Au petit matin, un frère lai[1] des Blancs-Manteaux vient puiser de l’eau pour les besoins du service. Il tire la corde comme à son habitude, mais en vain : il ne peut amener le seau. Après plusieurs tentatives infructueuses, il regarde au fond du puits et aperçoit Ysengrin.
« Au loup ! crie-t-il en s’enfuyant, au loup qui est dans le puits ! »
Les moines croient que leur frère tombe dément et ils courent à son aide. Mais, une fois sur place, on est bien forcé de convenir qu’il dit vrai et que, si étrange que cela paraisse, le loup est bien dans-le puits.
On s’assemble en conciliabule et l’on délibère sur les mesures à prendre.
Quelques-uns voudraient qu’on laissât Ysengrin où il est jusqu’à ce qu’il trépasse. Mais, combien de temps mettra-t-il à trépasser ?. Or, on a besoin d’eau tout de suite, et la rivière est loin. D’autre part, la charogne empoisonnera le puits. Non, il faut le sortir coûte que coûte. Seulement on doit se mettre en état de défense.
On apporte sur les lieux tout ce qu’il y a d’instruments au monastère : haches, pieux, fourches, bâtons, massues, etc… ; chacun s’arme suivant ses capacités et l’on forme un cercle très serré à quelque distance du puits. Ensuite on attelle à la corde une bourrique forte et courageuse.
Après bien des efforts, la bourrique ramène au jour le contenant et le contenu.
Alors, les Blancs-Manteaux tombent sur Ysengrin à tour de bras et frappent qui à la tête, qui sur l’échine, qui sur les pattes, tant et si bien qu’ils le laissent pour mort, étendu sur le sol.
Puis, la cloche sonnant matines, les moines se rendent au chœur, abandonnant celui qu’ils croient défunt.
Mais Ysengrin n’était pas tout à fait trépassé. Sanglant, assommé, rompu, il se traîne jusqu’au bois et retrouve Dame Hersent qui se désespère de le voir en pareil état.
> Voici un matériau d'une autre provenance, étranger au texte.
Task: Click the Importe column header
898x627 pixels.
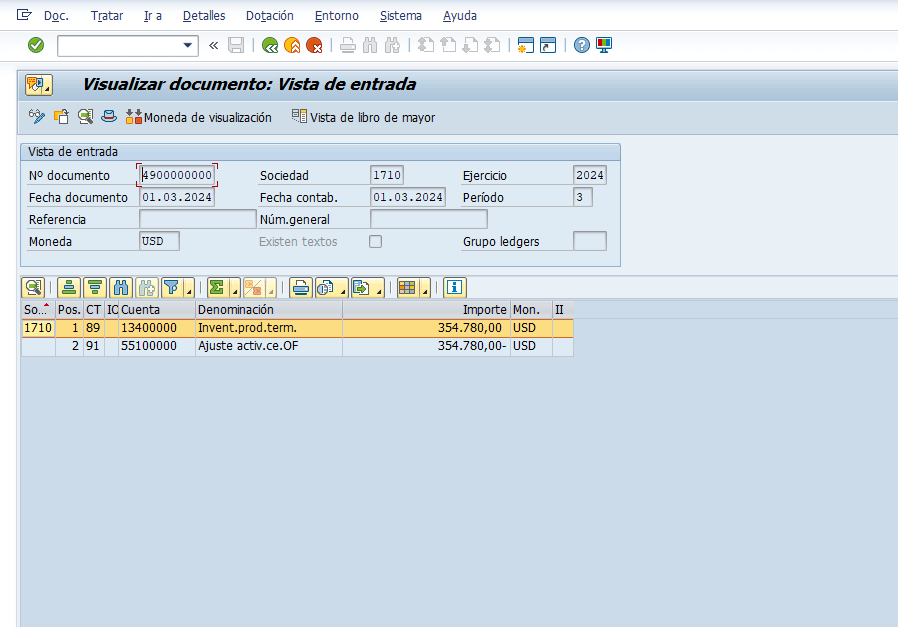Action: click(426, 310)
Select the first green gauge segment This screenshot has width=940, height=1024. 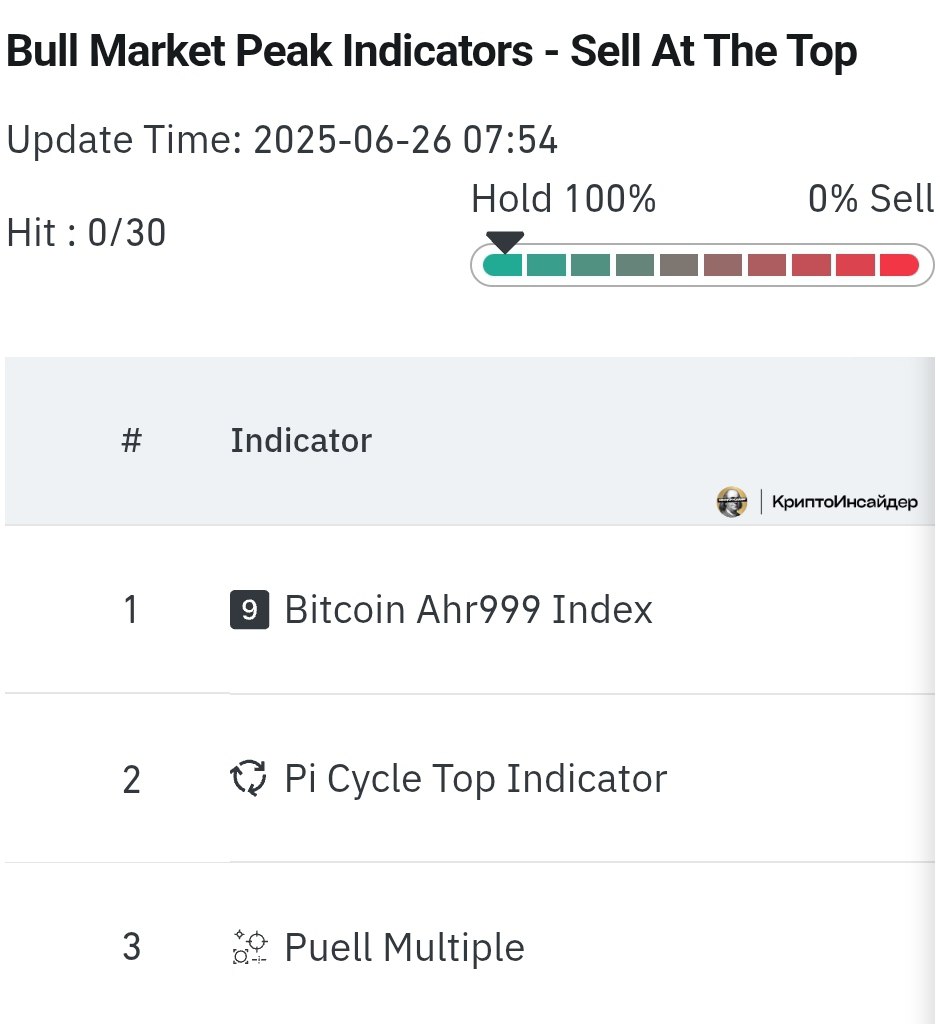(502, 265)
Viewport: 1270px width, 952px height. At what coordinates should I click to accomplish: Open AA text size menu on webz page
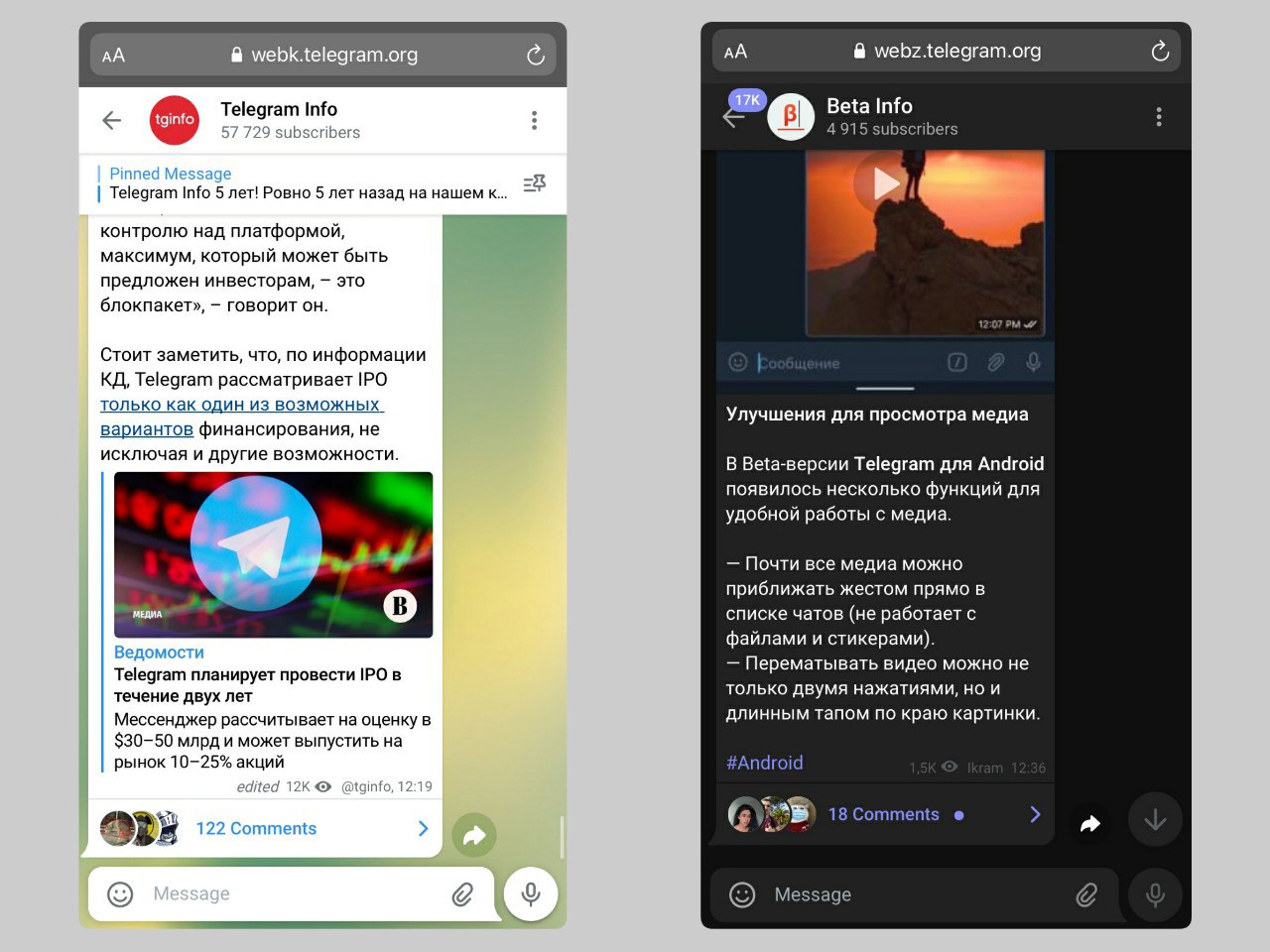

On appela les mires les plus fameux, qui employèrent pour le soigner on ne sait combien d’emplâtres, d’électuaires, d’opiats et d’onguents.
« Ah ! protestait Dame Hersent, à la cour du roi se trouvent assises et plaids, c’est là que nous irons porter notre clameur ; et gare au bandit le jour où il sera jugé par ses pairs ! »
[1] Dans l'usage courant, les frères lais ou sœurs laies sont des laïcs liés à des ordres religieux catholiques dans lesquels ils sont chargés principalement des travaux agricoles et manuels, et des affaires séculières d'un monastère, par opposition aux moines de chœur affectés aux tâches spirituelles.